La CSDDD, dal canto suo, si concentra sulla dovuta diligenza. Il suo obiettivo è che le grandi imprese identifichino, prevengano, mitighino e affrontino determinati impatti negativi sui diritti umani e sull'ambiente connessi alle loro attività e catene del valore. La direttiva europea è entrata in vigore originariamente nel luglio 2024 ed è stata successivamente modificata da una legge di semplificazione approvata nel 2026.

Entrambi gli standard rientrano nella strategia europea volta a integrare la sostenibilità nelle attività quotidiane delle imprese.

La tesi degli Stati Uniti: competitività e sovranità normativa.

La posizione di Washington si basa principalmente sulle preoccupazioni relative ai costi che tali obblighi potrebbero comportare per le aziende americane che operano in Europa.

Gli Stati Uniti sostengono che alcuni requisiti europei possono trasformarsi di fatto in barriere commerciali e chiedono che le aziende statunitensi siano protette da alcuni effetti extraterritoriali della legislazione UE.

La questione si ricollega a un interrogativo più ampio: fino a che punto può spingersi l'Unione Europea nello stabilire norme che condizionino l'attività delle imprese straniere che desiderano accedere al suo mercato?

Per Bruxelles, tuttavia, la capacità di stabilire le proprie regole è una questione di autonomia normativa.

La sostenibilità europea si trova a un bivio.

Questa situazione riflette uno dei principali dilemmi che la politica ambientale europea si trova ad affrontare attualmente.

Da un lato, l'UE mira a mantenere standard elevati in termini di sostenibilità, tutela ambientale, diritti umani e trasparenza aziendale.

D'altro canto, le istituzioni europee stanno cercando di ridurre gli oneri burocratici e migliorare la competitività delle imprese dell'UE rispetto a Stati Uniti, Cina e altre economie.

La semplificazione approvata nel 2026 è proprio una risposta a questa seconda preoccupazione. Il Consiglio dell'UE ha difeso la riforma come un modo per ridurre gli oneri amministrativi e rafforzare la competitività europea senza abbandonare gli obiettivi fondamentali della politica di sostenibilità.

Il problema è trovare il giusto equilibrio.

La riduzione degli obblighi può facilitare la conformità e diminuire i costi, soprattutto per le aziende che trovano eccessivamente complessi i requisiti di rendicontazione e di due diligence. Tuttavia, una riduzione eccessiva potrebbe anche limitare la capacità della legislazione di garantire che gli impatti ambientali e sociali siano effettivamente identificati.

Una controversia che va oltre gli Stati Uniti

Lo scontro tra Washington e Bruxelles ha ripercussioni anche sull'intero mercato globale.

La legislazione europea in materia di sostenibilità ha tradizionalmente un impatto che si estende oltre i confini dell'Unione. Le aziende multinazionali che desiderano operare in Europa devono adeguarsi a determinati standard UE, i quali possono in ultima analisi estendere tali requisiti ai loro fornitori e partner commerciali.
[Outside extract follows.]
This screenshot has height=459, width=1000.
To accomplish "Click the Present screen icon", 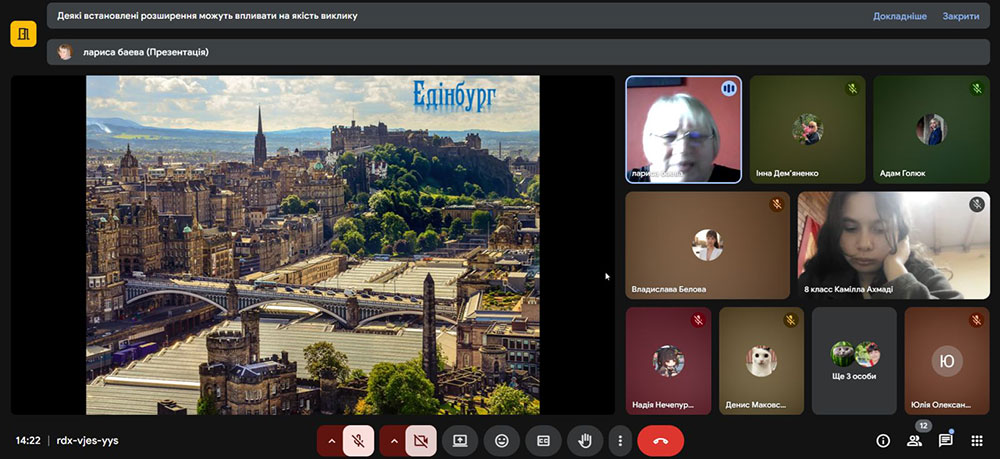I will click(460, 440).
Ciò ha reso l'UE uno dei principali attori a livello mondiale nella definizione di standard normativi relativi alla sostenibilità.

La questione ora è se l'Europa continuerà a utilizzare tale potere normativo come strumento per guidare la transizione verso un'economia più sostenibile, o se la pressione per migliorare la competitività porterà a un'ulteriore riduzione dei requisiti.

L'Europa dovrà decidere fino a che punto si può spingere la semplificazione.

Le pressioni statunitensi aggiungono una nuova dimensione a un dibattito già aperto all'interno della stessa Unione Europea.

La semplificazione della CSRD e della CSDDD dimostra che Bruxelles è disposta a rivedere le proprie norme quando ritiene che possano imporre un onere eccessivo alle imprese. Tuttavia, le istituzioni europee hanno anche chiarito che l'autonomia regolamentare non è negoziabile.

L'esito di questa controversia avrà ripercussioni non solo sulle aziende americane ed europee, ma potrebbe anche determinare l'evoluzione del modello europeo di sostenibilità aziendale nei prossimi anni.

La questione fondamentale è semplice, ma le sue conseguenze sono enormi: l'Europa può ridurre la burocrazia aziendale senza al contempo ridurre le proprie ambizioni in campo ambientale?

La risposta influenzerà in larga misura le politiche europee in materia di sostenibilità nei prossimi anni.